When several people comment, positively or negatively, about the same thing then that’s a pretty sure sign. In this poem, no one liked “sun becoming a low pomegranate.” The best explanation was that, after the literal lists of food, a food metaphor seemed contrived. So, I can just remove it for now. But if I can replace it with a simple, strong description that would be better. What did the sunset really look like? That’s the question I always ask. What really happened? Tell the precise truth.
It took an hour, and I’m not sure I like it. Along the way, I typed and deleted a lot of ideas, and finally just wrote whatever I was thinking, trying to be in the same place as the couple in the poem. That looked like this.

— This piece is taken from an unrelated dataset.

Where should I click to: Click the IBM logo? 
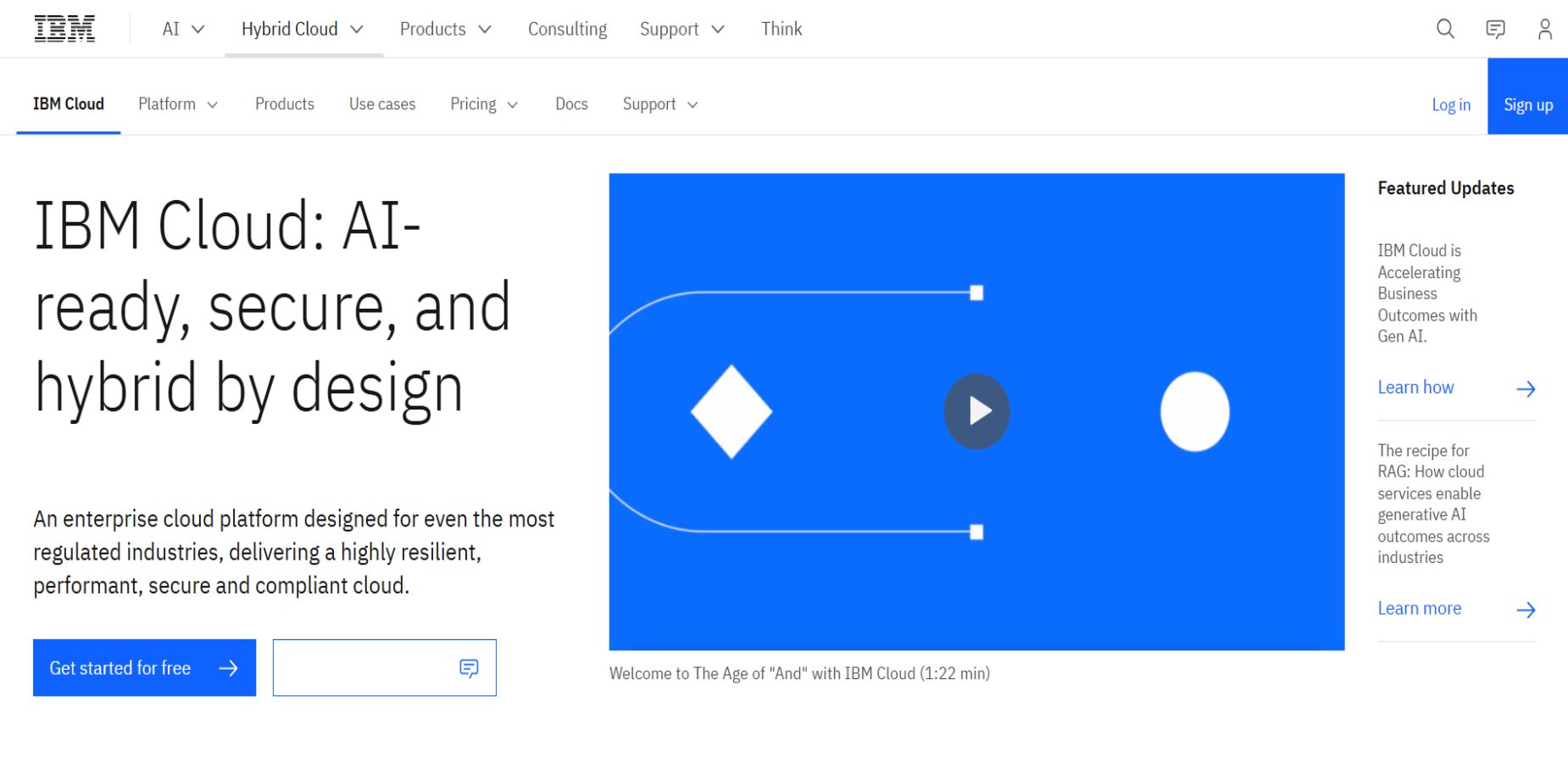pyautogui.click(x=64, y=29)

if it rained, we would set outside to catch the rain, or catch the sunset on clear nights, the breeze coming through the screen like a sieve, touching our cheeks and forearms, blanketing our skin, the sunset rolling over the ground, the red sky becoming black, reflecting off the trees, matching the color of their trunks until they become invisible, as if the dark were poured into the air. We sip and watch the sky become the color of leaves. It’s as if we breathed out the sunset. On nights when it rained, we set our cups out to rinse. watching the night cover the trees, watching the trees absorb the sunset. yuck. until the sun gave up. Until the trees hid the sun. all the colors going black. leting the sun become red, then black. and watch the red sunset, or listen to the rain pelt tree leaves.
And I ended up using the last thing I wrote. So, this is the revision.
Before You Slept
On Mondays, we always ate baked gravy rolls, which are brown gravy ladeled over day-old rolls, with pepper, baked at 350 for fifteen minutes.

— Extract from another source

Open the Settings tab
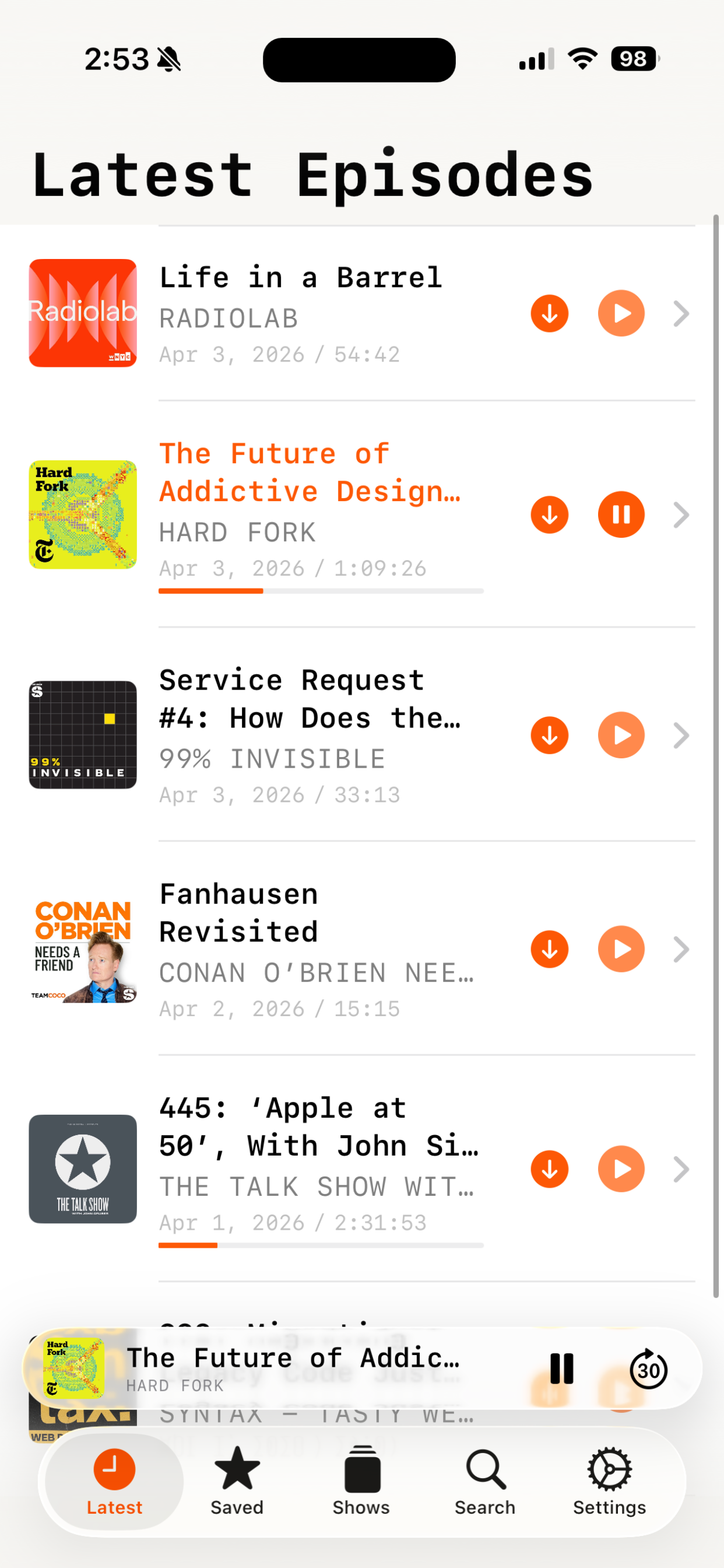Viewport: 724px width, 1568px height. click(x=610, y=1482)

It was our only fasting, after weekends of excess, of wild turtle soup, and sweet potatoes stuffed with cinnamon-fried turkey, and sauteed rosemary shrimp, and garlic wheat buns, and Spanish reds, and Spanish whites, and…afterward…Spanish aperitifs,
which we would sip while spooning mint sorbet from metal bowls, and watch the red sunset, or listen to rain pelt the tree leaves, when you’d say, “I loved the first dark chocolate you gave me,” and I’d say, “It had half melted,” and you’d say, “I loved the other half.”
We’d finish our sherry and kiss while our lips were still wet and numb. You would always say, “I love you more than strawberries, more than a perfect London broil, more than juniper custard.” And I’d say, “I always look forward to tomorrow, to remembering you like this.”
And then we’d let the glasses rest, and find the bed. You’d be my furnace, while you slept, your breath making waves in the pillow.